How would I say, "We often stroll through the city"? I understand there may be a different preposition to use here for "through" than "по".


Is it locative or prepositional case?


По is followed by Dative


can I say We often wander around the city?


How do you wander in a big precise circle? Is what you meant to say: "We often wander in the city". If so, why not say it rather than saying 'around" and depending on people to know that you meant "in"? Literally speaking, around means to circumnavigate. I walk around the lake and never get my feet wet. I walk in the lake and perhaps drown.


why 'are walking' is not accepted it is the same?


If there was no "often" "We are walking" would be fine. With the "often" ("We often are walking), it sounds weird to me.

I think it has something to do with rules around time expressions like "often" in the present continuous tense (are walking). Some are ok, some are not.

(I admit, I'm pretty awful at understanding the details and rules of my own native language.)


I think that's a perfect explanation. We are often cleaning the car. Sounds a bit off. We often clean the car. Sounds much better, like English English. American English .we clean the car often, or a lot.


does this sentence refer to walking around the physical location of the city or does mean walking around in the streets of the city?

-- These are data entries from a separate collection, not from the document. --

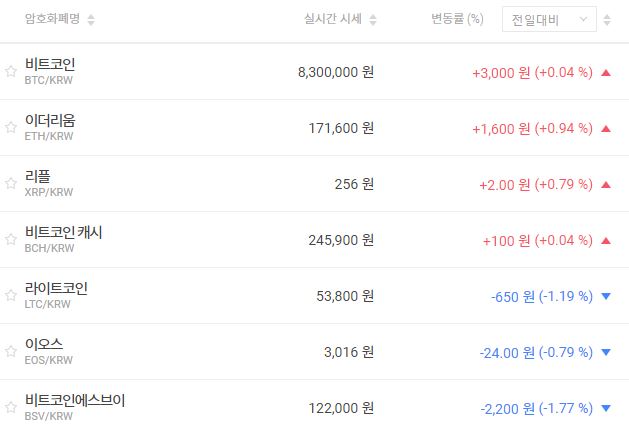Open the 비트코인 coin link
629x431 pixels.
[50, 64]
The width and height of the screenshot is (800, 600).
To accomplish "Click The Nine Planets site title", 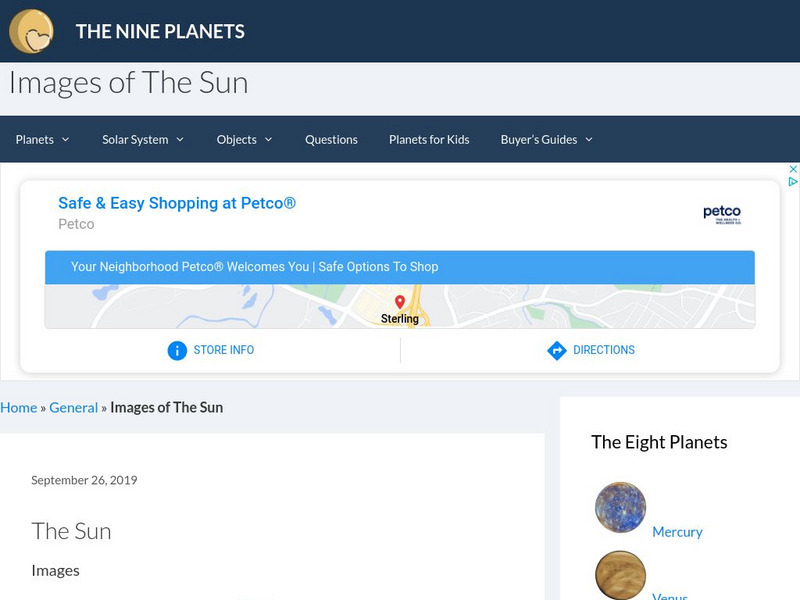I will (x=160, y=31).
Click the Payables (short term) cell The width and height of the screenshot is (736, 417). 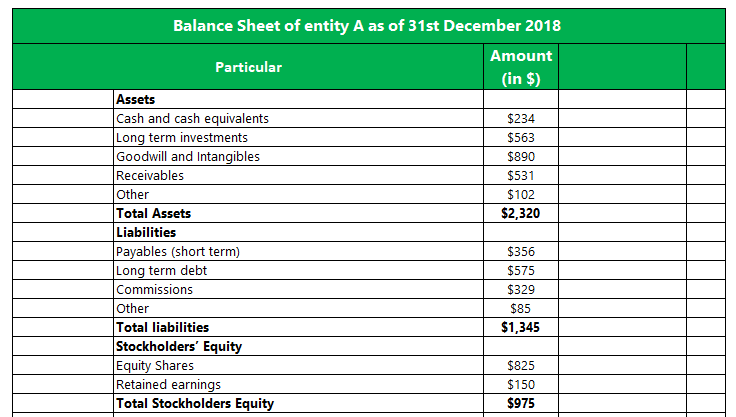(297, 252)
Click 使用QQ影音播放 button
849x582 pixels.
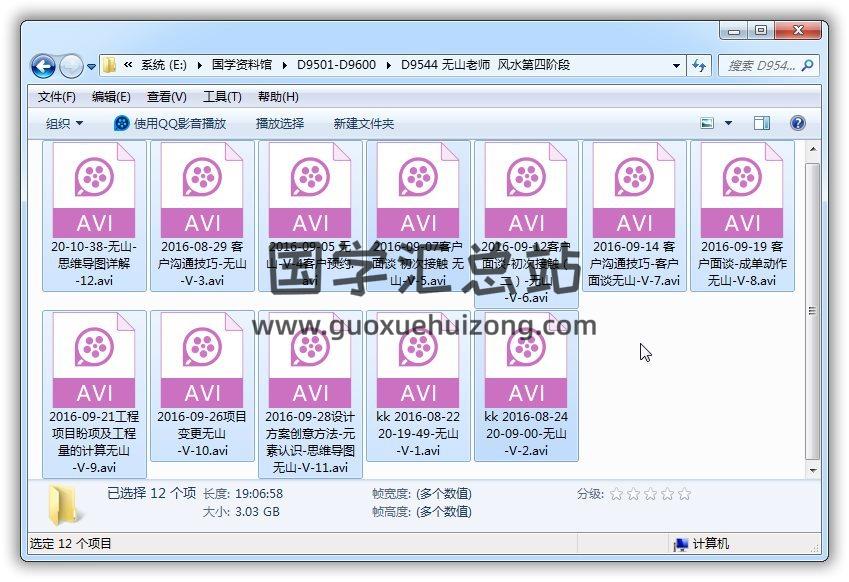(x=170, y=123)
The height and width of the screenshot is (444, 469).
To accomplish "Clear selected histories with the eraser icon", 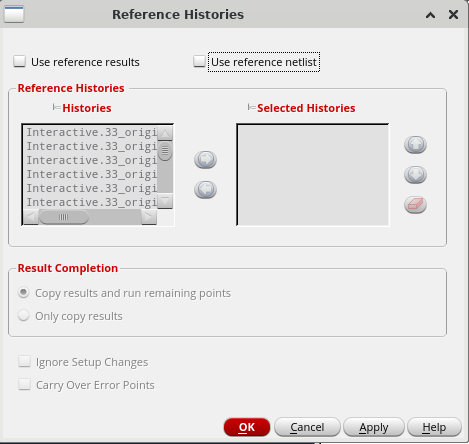I will coord(415,204).
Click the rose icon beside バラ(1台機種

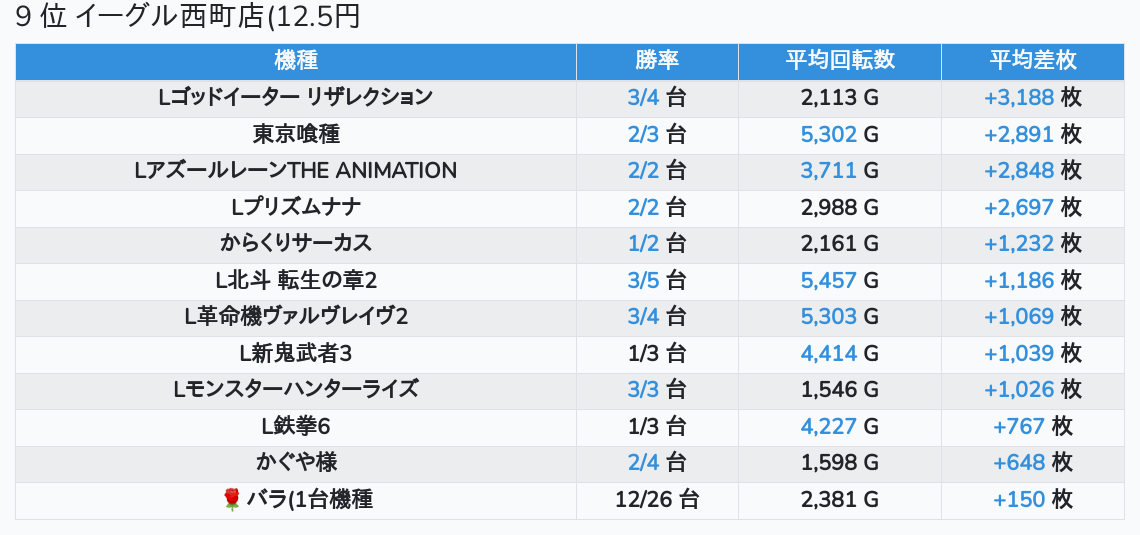[232, 499]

Walking around in the streets within the city boundaries. To say "walking around the perimeter of the city" would require the word «вокруг», and «гулять» probably wouldn't be an appropriate verb to use for movement because it implies that one is walking around without any goal or destination.


How would you say it if “city” was replaced by “village”? Деревню?


Гуляем по деревне. Едем куда? В деревню Едем где? В деревне Едем откуда? Из деревни


A good example of why vocabulary is important: Гулять means "to take a walk" but гулить means "to make a sound like a pigeon." The latter is onomatopoeic.


could it translate to "we often take a walk to the city"?


No, because it's around the city, not to the city.


Walk is not wrong!


So not "we often walk round the town"! Of course not, silly me!


What's wrong with that? Too British?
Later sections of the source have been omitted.